- [Provided passage]:
Marine Sergeant Marie was recommended by my friend Karen. The contrast between Karen and me is stark. She is nearly six feet tall and model thin. I am nearly five foot three and not. But the one thing we DID have in common is that neither of us dressed “off the rack” with great success, creating a pressing need for a high-quality dependable alterationist.
“I’d be happy to pass along my alteration lady’s contact information,” Karen shared one afternoon after a girls’ birthday luncheon. We were chatting about spring wardrobe essentials and lamenting about the need for alterations. “But be warned. She’s kind of brutal and to the point. And she’s not cheap.”
I took down Marine Sergeant Marie’s number, confirmed her address and loaded my big honkin’ SUV with clothes for my lunchtime appointment. She opened the door, and efficiently showed me into the bedroom–turned–sewing studio. She hung my clothes on a rack in her narrow hallway and sent me to her guest bathroom to get changed. Marie was a trim, attractive, single sixty-something with white-blond hair cut short.
She spent the first ten minutes circling, assessing and clucking under her breath. It was as if I were in a time machine that took me back three decades and I was standing there with my mother. “Well, let me get a look at you,” she said, finally stopping to stand behind me, looking at me in the mirror that ran the length of her workroom. That’s right, a mirror as big as an entire wall. While she stood behind me and we studied my reflection together, my palms started to sweat. Maybe the Asian ladies who spoke nada English and hemmed everything too short weren’t all that bad, I thought to myself. They never made me pit out.
“Head up! Shoulders back,” she barked. “You’re too short to slouch. Don’t stand with your knees locked, for God’s sake, give your body some form.”
She was right, but it was as if she was channeling my mother, my grandmother AND Joan Crawford (but without the hangers).
“What do you see when you look in the mirror?” she asked.
That was a trick question, I was sure of it. Marine Sergeant Marie was going to make me do a hundred burpees if I didn’t get this right. But I was stumped, so I just stood there.
“Quit acting like you want to disappear. Stand up and own the room.” What she didn’t know was that I did want to disappear. It was sensory overload—the mirror that allowed for no escape. Her sharp orders and firm instructions. For Pete’s sake, I just needed her to fix my clothes; I had no idea she would try to fix me. But she kept tugging, pulling, pinning and lecturing. And then she started tucking and hemming and nipping, and sure enough, ill-fitting clothes started to take shape. Along the way, I picked up a tip or two, adding to and rounding out my mother’s early instruction. Apparently lifelong learning doesn’t apply just to one’s career. It applies to getting pretty, too.
Years before Karen shared Marine Sergeant Marie with me and her need for fashion help, I was slightly stunned to discover that even the genetically blessed have to work to maintain the pretty—it’s not just a happy accident. My college roommate was Malibu Barbie by way of Long Island. Really, she was (and still is) that pretty—pale blue eyes, a gorgeous smile with white teeth as straight as a picket fence and blond hair so thick that a ponytail holder would barely wrap around it twice. The only way to improve on her tanned and beachy good looks would be a tanned, beachy and equally handsome boyfriend. Enter stage left, handsome-surfer-boy-actor, whom she later married. (Yes, their children are genetically gifted, too.) Our senior year in college we were sitting around the sorority house, sporting baggy gym shorts and oversize fraternity T-shirts that boasted our popularity (or not), waxing poetic about some lame beauty conundrum—because, really, what beauty conundrum can you possibly have when you’re twenty-one, blonde, tan and gorgeous (her, not me)?

- [What you have to do]:
According to the passage about the visit to the alterationist, how tall is Karen? The records that come after the passage are not needed.

- [Information given]:
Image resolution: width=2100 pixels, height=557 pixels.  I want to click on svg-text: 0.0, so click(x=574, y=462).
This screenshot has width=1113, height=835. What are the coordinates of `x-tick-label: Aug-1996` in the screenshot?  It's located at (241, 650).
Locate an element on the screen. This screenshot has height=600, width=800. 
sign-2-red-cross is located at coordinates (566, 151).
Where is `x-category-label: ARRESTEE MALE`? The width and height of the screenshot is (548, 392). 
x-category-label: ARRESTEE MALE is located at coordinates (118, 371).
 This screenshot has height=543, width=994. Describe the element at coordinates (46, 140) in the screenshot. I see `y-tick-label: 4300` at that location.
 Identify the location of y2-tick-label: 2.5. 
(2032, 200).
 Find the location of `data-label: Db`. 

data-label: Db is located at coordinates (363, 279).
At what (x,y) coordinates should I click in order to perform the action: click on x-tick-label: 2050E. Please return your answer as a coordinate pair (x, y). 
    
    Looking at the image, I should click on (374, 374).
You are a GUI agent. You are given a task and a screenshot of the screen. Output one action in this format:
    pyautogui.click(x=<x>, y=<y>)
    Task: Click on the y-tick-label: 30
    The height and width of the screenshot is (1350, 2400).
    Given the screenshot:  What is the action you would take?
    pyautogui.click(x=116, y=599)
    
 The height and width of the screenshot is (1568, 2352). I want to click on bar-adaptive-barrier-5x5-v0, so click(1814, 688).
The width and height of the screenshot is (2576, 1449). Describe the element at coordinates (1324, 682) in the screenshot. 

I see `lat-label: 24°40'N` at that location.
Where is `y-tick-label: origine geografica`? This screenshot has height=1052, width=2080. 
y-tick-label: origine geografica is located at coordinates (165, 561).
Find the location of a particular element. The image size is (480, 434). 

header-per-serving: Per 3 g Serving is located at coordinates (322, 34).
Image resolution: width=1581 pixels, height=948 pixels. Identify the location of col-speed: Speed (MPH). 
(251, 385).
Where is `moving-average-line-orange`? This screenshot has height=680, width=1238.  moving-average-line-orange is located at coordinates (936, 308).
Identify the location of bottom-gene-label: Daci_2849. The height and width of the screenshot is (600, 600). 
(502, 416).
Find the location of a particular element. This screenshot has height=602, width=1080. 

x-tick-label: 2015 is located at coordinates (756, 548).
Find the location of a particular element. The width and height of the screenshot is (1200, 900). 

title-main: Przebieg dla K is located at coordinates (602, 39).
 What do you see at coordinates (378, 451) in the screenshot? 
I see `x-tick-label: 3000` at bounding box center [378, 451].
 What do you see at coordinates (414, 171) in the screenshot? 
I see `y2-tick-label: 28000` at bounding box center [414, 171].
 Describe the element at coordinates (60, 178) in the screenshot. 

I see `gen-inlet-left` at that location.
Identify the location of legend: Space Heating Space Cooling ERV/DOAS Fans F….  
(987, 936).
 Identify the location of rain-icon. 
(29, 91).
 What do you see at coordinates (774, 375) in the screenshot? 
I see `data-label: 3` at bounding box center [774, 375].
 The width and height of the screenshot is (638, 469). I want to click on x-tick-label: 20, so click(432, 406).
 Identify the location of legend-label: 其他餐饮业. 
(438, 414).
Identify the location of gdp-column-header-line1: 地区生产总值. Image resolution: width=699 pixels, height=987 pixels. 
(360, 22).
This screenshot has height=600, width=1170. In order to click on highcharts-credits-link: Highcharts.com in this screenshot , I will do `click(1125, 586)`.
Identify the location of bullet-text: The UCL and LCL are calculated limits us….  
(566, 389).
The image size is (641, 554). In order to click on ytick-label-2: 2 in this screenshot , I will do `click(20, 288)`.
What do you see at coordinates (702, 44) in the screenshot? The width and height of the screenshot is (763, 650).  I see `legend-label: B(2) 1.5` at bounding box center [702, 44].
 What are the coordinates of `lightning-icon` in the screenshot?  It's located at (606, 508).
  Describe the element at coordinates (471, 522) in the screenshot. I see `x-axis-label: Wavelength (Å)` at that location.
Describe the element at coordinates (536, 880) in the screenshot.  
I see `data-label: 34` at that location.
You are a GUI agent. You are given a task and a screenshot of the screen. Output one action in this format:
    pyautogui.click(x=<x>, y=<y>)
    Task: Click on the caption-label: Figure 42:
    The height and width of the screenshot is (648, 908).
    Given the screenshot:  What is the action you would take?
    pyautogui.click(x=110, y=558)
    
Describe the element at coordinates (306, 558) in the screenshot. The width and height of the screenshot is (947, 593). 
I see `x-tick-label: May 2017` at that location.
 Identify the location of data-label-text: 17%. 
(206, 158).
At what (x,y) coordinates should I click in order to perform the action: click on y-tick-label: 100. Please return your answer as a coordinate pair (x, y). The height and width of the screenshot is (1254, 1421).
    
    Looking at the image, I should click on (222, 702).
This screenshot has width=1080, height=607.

- [Answer for this exercise]:
Karen is nearly six feet tall.